OSLO (Reuters) – The Norwegian Catholic Church and the Vatican acknowledged on Wednesday that a bishop who resigned last year did so after it was discovered that he had sexually abused an altar boy two decades earlier.

The Vatican issued a statement confirming a post on the Web site of Norway’s Church about the circumstances behind the resignation last June of Bishop Georg Mueller of Trondheim.

The abuse took place some 20 years ago when Mueller was a priest there.

The case is the latest allegation of child abuse faced by the Catholic Church, following accusations made in Ireland, the U.S., Germany and other countries.

Mueller’s is one of the few cases in Europe where a bishop resigned over committing sexual abuse in his past.

Archbishop Juliusz Paetz of Poznan, Poland, resigned in 2002 and in 1995 Cardinal Hans Hermann Groer of Vienna stepped down in 1995, both over allegations of sexually abusing seminarians.

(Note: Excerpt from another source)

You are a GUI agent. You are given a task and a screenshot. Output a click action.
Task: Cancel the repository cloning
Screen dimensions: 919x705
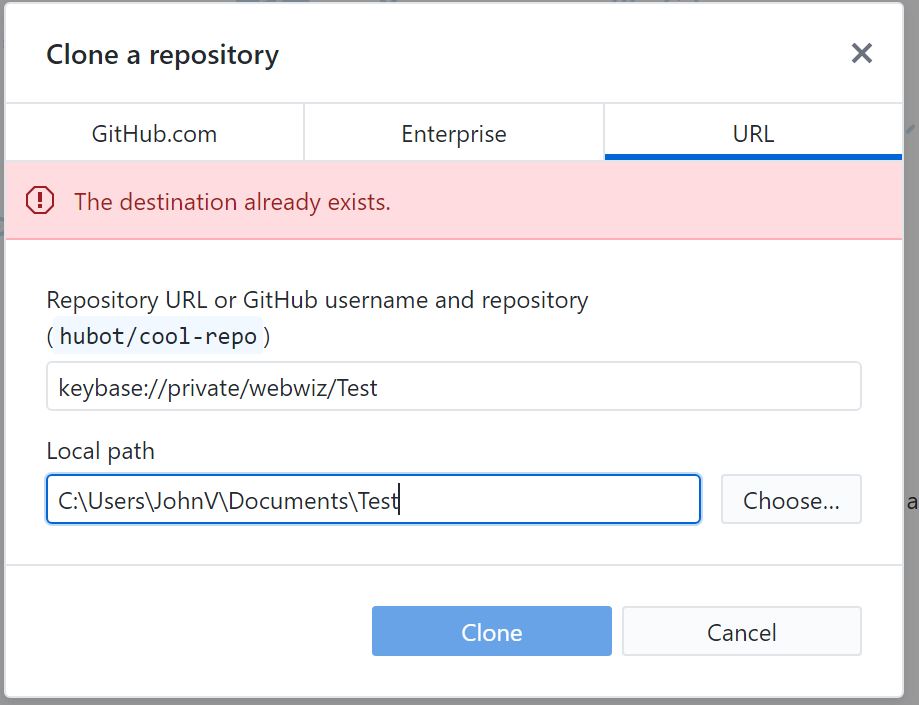coord(741,631)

In June 2009, the Vatican announced that Pope Benedict had accepted Mueller’s resignation but it did not specify why.

As is its custom, the Vatican at the time cited only Canon (Church) law 401/2, which states that a bishop should offer his resignation to the pope in cases where he has become “unsuited for the fulfillment of his office.”

The Church in Norway and the Vatican acknowledged the details of the case only after they were reported on Wednesday by the Norwegian daily Adresseavisen.

Mueller, who was born in Germany, was bishop of Trondeim from 1997 to 2009.

The Vatican said Church authorities found out about the abuse in January 2009. Mueller offered his resignation in May of that year and “the pope quickly accepted it.”

The bishop later underwent therapy and is no longer involved in pastoral activity, the Vatican said.

The victim in now in his 30s and has chosen to remain anonymous. The case happened too long ago to lead to a criminal prosecution under Norwegian law.